- Exercise instructions: Output every line of the listing below exactly as it appears.

[start of Data records]

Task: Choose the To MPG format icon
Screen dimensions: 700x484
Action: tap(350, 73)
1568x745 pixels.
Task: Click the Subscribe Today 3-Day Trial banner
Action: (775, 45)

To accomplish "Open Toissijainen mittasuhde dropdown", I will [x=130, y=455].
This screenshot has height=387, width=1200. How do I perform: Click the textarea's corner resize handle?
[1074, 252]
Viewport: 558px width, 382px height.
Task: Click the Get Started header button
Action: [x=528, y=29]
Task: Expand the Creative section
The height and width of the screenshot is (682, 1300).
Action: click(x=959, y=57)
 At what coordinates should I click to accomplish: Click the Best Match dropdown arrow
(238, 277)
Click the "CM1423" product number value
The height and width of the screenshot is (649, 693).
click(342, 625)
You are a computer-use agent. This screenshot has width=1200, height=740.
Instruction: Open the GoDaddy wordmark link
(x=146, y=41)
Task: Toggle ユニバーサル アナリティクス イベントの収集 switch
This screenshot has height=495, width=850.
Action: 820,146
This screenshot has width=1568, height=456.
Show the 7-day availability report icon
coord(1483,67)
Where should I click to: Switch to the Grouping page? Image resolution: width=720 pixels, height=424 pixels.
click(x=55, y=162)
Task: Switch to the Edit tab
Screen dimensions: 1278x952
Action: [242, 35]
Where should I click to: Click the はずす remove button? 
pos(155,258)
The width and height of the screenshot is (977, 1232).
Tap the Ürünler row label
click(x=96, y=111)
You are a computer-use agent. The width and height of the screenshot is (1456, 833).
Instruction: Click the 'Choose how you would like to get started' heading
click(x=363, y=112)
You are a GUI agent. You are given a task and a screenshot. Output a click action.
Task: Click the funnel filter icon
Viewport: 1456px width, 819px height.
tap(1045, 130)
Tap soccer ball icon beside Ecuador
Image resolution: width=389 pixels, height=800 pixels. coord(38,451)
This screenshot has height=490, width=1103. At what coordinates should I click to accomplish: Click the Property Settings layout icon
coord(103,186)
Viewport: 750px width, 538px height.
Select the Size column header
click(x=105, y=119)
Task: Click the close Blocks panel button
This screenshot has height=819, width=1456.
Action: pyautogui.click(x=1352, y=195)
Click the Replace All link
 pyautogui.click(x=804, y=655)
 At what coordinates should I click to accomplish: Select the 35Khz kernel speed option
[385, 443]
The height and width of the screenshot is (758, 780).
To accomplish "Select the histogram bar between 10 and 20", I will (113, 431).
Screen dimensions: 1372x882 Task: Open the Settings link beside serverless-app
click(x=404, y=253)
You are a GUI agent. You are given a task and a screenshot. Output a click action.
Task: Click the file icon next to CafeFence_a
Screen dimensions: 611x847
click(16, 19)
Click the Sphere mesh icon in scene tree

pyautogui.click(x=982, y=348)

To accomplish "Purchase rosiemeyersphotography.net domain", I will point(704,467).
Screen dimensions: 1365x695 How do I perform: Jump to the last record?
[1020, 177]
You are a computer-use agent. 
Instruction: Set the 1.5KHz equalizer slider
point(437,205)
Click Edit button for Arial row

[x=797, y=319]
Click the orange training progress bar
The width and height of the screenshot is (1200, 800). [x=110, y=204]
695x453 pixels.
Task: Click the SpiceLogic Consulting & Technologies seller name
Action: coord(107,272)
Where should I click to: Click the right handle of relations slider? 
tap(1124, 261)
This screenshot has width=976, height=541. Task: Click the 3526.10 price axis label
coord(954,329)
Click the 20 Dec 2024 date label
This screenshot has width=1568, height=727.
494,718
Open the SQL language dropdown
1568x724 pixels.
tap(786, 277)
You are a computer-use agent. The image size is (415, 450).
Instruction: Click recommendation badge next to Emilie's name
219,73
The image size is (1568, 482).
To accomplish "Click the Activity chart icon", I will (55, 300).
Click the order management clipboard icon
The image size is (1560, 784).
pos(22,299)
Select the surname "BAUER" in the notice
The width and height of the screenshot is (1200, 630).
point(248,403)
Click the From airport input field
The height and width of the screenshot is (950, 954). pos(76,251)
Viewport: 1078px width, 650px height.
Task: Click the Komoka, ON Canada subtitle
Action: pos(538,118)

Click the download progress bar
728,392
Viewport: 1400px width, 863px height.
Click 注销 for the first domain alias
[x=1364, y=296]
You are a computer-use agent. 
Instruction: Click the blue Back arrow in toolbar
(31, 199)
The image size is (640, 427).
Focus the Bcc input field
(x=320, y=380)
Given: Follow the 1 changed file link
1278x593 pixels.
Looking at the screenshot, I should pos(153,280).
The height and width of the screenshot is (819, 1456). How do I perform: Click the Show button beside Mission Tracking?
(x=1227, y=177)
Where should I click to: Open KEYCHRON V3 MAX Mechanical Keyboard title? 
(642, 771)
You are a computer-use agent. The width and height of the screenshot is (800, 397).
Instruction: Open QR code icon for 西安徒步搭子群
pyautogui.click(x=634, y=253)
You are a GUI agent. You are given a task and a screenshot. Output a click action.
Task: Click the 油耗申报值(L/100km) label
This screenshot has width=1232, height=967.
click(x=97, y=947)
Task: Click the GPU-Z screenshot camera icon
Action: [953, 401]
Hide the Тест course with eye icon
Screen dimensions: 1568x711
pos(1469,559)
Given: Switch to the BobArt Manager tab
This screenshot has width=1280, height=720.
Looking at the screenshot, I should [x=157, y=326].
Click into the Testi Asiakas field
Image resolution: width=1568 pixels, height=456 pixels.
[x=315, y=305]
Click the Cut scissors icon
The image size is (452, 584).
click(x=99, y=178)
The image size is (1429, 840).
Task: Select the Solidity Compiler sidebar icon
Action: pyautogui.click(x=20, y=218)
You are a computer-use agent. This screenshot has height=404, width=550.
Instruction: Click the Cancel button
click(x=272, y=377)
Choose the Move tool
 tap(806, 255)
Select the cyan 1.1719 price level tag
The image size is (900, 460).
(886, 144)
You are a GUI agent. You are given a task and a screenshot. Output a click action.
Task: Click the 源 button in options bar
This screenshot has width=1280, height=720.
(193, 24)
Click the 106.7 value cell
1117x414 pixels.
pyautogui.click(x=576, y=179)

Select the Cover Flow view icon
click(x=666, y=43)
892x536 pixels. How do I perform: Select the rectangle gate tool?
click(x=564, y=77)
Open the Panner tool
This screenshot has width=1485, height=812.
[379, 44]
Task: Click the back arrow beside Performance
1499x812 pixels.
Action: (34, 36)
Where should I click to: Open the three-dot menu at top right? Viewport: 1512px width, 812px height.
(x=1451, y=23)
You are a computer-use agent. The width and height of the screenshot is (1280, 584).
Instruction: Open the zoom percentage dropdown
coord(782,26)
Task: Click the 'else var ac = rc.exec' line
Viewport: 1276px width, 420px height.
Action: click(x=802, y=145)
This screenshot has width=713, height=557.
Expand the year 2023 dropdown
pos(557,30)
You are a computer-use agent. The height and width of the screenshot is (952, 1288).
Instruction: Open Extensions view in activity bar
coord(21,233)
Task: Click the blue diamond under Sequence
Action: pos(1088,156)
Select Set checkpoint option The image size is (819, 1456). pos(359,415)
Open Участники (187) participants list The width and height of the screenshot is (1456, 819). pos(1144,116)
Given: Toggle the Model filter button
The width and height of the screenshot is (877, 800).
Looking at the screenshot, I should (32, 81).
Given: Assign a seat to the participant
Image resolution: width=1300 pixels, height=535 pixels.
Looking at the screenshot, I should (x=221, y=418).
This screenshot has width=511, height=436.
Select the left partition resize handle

[end of Data records]

- Expected answer:
Task: Choose the To MPG format icon
Screen dimensions: 700x484
Action: tap(350, 73)
1568x745 pixels.
Task: Click the Subscribe Today 3-Day Trial banner
Action: (775, 45)

To accomplish "Open Toissijainen mittasuhde dropdown", I will [x=130, y=455].
This screenshot has height=387, width=1200. How do I perform: Click the textarea's corner resize handle?
[1074, 252]
Viewport: 558px width, 382px height.
Task: Click the Get Started header button
Action: [x=528, y=29]
Task: Expand the Creative section
The height and width of the screenshot is (682, 1300).
Action: click(x=959, y=57)
 At what coordinates should I click to accomplish: Click the Best Match dropdown arrow
(238, 277)
Click the "CM1423" product number value
The height and width of the screenshot is (649, 693).
click(342, 625)
You are a computer-use agent. This screenshot has width=1200, height=740.
Instruction: Open the GoDaddy wordmark link
(x=146, y=41)
Task: Toggle ユニバーサル アナリティクス イベントの収集 switch
This screenshot has height=495, width=850.
Action: 820,146
This screenshot has width=1568, height=456.
Show the 7-day availability report icon
coord(1483,67)
Where should I click to: Switch to the Grouping page? Image resolution: width=720 pixels, height=424 pixels.
click(x=55, y=162)
Task: Switch to the Edit tab
Screen dimensions: 1278x952
Action: [242, 35]
Where should I click to: Click the はずす remove button? 
pos(155,258)
The width and height of the screenshot is (977, 1232).
Tap the Ürünler row label
click(x=96, y=111)
You are a computer-use agent. The width and height of the screenshot is (1456, 833).
Instruction: Click the 'Choose how you would like to get started' heading
click(x=363, y=112)
You are a GUI agent. You are given a task and a screenshot. Output a click action.
Task: Click the funnel filter icon
Viewport: 1456px width, 819px height.
tap(1045, 130)
Tap soccer ball icon beside Ecuador
Image resolution: width=389 pixels, height=800 pixels. coord(38,451)
This screenshot has height=490, width=1103. At what coordinates should I click to accomplish: Click the Property Settings layout icon
coord(103,186)
Viewport: 750px width, 538px height.
Select the Size column header
click(x=105, y=119)
Task: Click the close Blocks panel button
This screenshot has height=819, width=1456.
Action: pyautogui.click(x=1352, y=195)
Click the Replace All link
 pyautogui.click(x=804, y=655)
 At what coordinates should I click to accomplish: Select the 35Khz kernel speed option
[385, 443]
The height and width of the screenshot is (758, 780).
To accomplish "Select the histogram bar between 10 and 20", I will (113, 431).
Screen dimensions: 1372x882 Task: Open the Settings link beside serverless-app
click(x=404, y=253)
You are a GUI agent. You are given a task and a screenshot. Output a click action.
Task: Click the file icon next to CafeFence_a
Screen dimensions: 611x847
click(16, 19)
Click the Sphere mesh icon in scene tree

pyautogui.click(x=982, y=348)

To accomplish "Purchase rosiemeyersphotography.net domain", I will point(704,467).
Screen dimensions: 1365x695 How do I perform: Jump to the last record?
[1020, 177]
You are a computer-use agent. 
Instruction: Set the 1.5KHz equalizer slider
point(437,205)
Click Edit button for Arial row

[x=797, y=319]
Click the orange training progress bar
The width and height of the screenshot is (1200, 800). [x=110, y=204]
695x453 pixels.
Task: Click the SpiceLogic Consulting & Technologies seller name
Action: coord(107,272)
Where should I click to: Click the right handle of relations slider? 
tap(1124, 261)
This screenshot has width=976, height=541. Task: Click the 3526.10 price axis label
coord(954,329)
Click the 20 Dec 2024 date label
This screenshot has width=1568, height=727.
494,718
Open the SQL language dropdown
1568x724 pixels.
tap(786, 277)
You are a computer-use agent. The image size is (415, 450).
Instruction: Click recommendation badge next to Emilie's name
219,73
The image size is (1568, 482).
To accomplish "Click the Activity chart icon", I will (55, 300).
Click the order management clipboard icon
The image size is (1560, 784).
pos(22,299)
Select the surname "BAUER" in the notice
The width and height of the screenshot is (1200, 630).
point(248,403)
Click the From airport input field
The height and width of the screenshot is (950, 954). pos(76,251)
Viewport: 1078px width, 650px height.
Task: Click the Komoka, ON Canada subtitle
Action: pos(538,118)

Click the download progress bar
728,392
Viewport: 1400px width, 863px height.
Click 注销 for the first domain alias
[x=1364, y=296]
You are a computer-use agent. 
Instruction: Click the blue Back arrow in toolbar
(31, 199)
The image size is (640, 427).
Focus the Bcc input field
(x=320, y=380)
Given: Follow the 1 changed file link
1278x593 pixels.
Looking at the screenshot, I should pos(153,280).
The height and width of the screenshot is (819, 1456). How do I perform: Click the Show button beside Mission Tracking?
(x=1227, y=177)
Where should I click to: Open KEYCHRON V3 MAX Mechanical Keyboard title? 
(642, 771)
You are a computer-use agent. The width and height of the screenshot is (800, 397).
Instruction: Open QR code icon for 西安徒步搭子群
pyautogui.click(x=634, y=253)
You are a GUI agent. You are given a task and a screenshot. Output a click action.
Task: Click the 油耗申报值(L/100km) label
This screenshot has width=1232, height=967.
click(x=97, y=947)
Task: Click the GPU-Z screenshot camera icon
Action: [953, 401]
Hide the Тест course with eye icon
Screen dimensions: 1568x711
pos(1469,559)
Given: Switch to the BobArt Manager tab
This screenshot has width=1280, height=720.
Looking at the screenshot, I should [x=157, y=326].
Click into the Testi Asiakas field
Image resolution: width=1568 pixels, height=456 pixels.
[x=315, y=305]
Click the Cut scissors icon
The image size is (452, 584).
click(x=99, y=178)
The image size is (1429, 840).
Task: Select the Solidity Compiler sidebar icon
Action: pyautogui.click(x=20, y=218)
You are a computer-use agent. This screenshot has height=404, width=550.
Instruction: Click the Cancel button
click(x=272, y=377)
Choose the Move tool
 tap(806, 255)
Select the cyan 1.1719 price level tag
The image size is (900, 460).
(886, 144)
You are a GUI agent. You are given a task and a screenshot. Output a click action.
Task: Click the 源 button in options bar
This screenshot has width=1280, height=720.
(193, 24)
Click the 106.7 value cell
1117x414 pixels.
pyautogui.click(x=576, y=179)

Select the Cover Flow view icon
click(x=666, y=43)
892x536 pixels. How do I perform: Select the rectangle gate tool?
click(x=564, y=77)
Open the Panner tool
This screenshot has width=1485, height=812.
[379, 44]
Task: Click the back arrow beside Performance
1499x812 pixels.
Action: (34, 36)
Where should I click to: Open the three-dot menu at top right? Viewport: 1512px width, 812px height.
(x=1451, y=23)
You are a computer-use agent. The width and height of the screenshot is (1280, 584).
Instruction: Open the zoom percentage dropdown
coord(782,26)
Task: Click the 'else var ac = rc.exec' line
Viewport: 1276px width, 420px height.
Action: click(x=802, y=145)
This screenshot has width=713, height=557.
Expand the year 2023 dropdown
pos(557,30)
You are a computer-use agent. The height and width of the screenshot is (952, 1288).
Instruction: Open Extensions view in activity bar
coord(21,233)
Task: Click the blue diamond under Sequence
Action: pos(1088,156)
Select Set checkpoint option The image size is (819, 1456). pos(359,415)
Open Участники (187) participants list The width and height of the screenshot is (1456, 819). pos(1144,116)
Given: Toggle the Model filter button
The width and height of the screenshot is (877, 800).
Looking at the screenshot, I should (32, 81).
Given: Assign a seat to the participant
Image resolution: width=1300 pixels, height=535 pixels.
Looking at the screenshot, I should (x=221, y=418).
This screenshot has width=511, height=436.
Select the left partition resize handle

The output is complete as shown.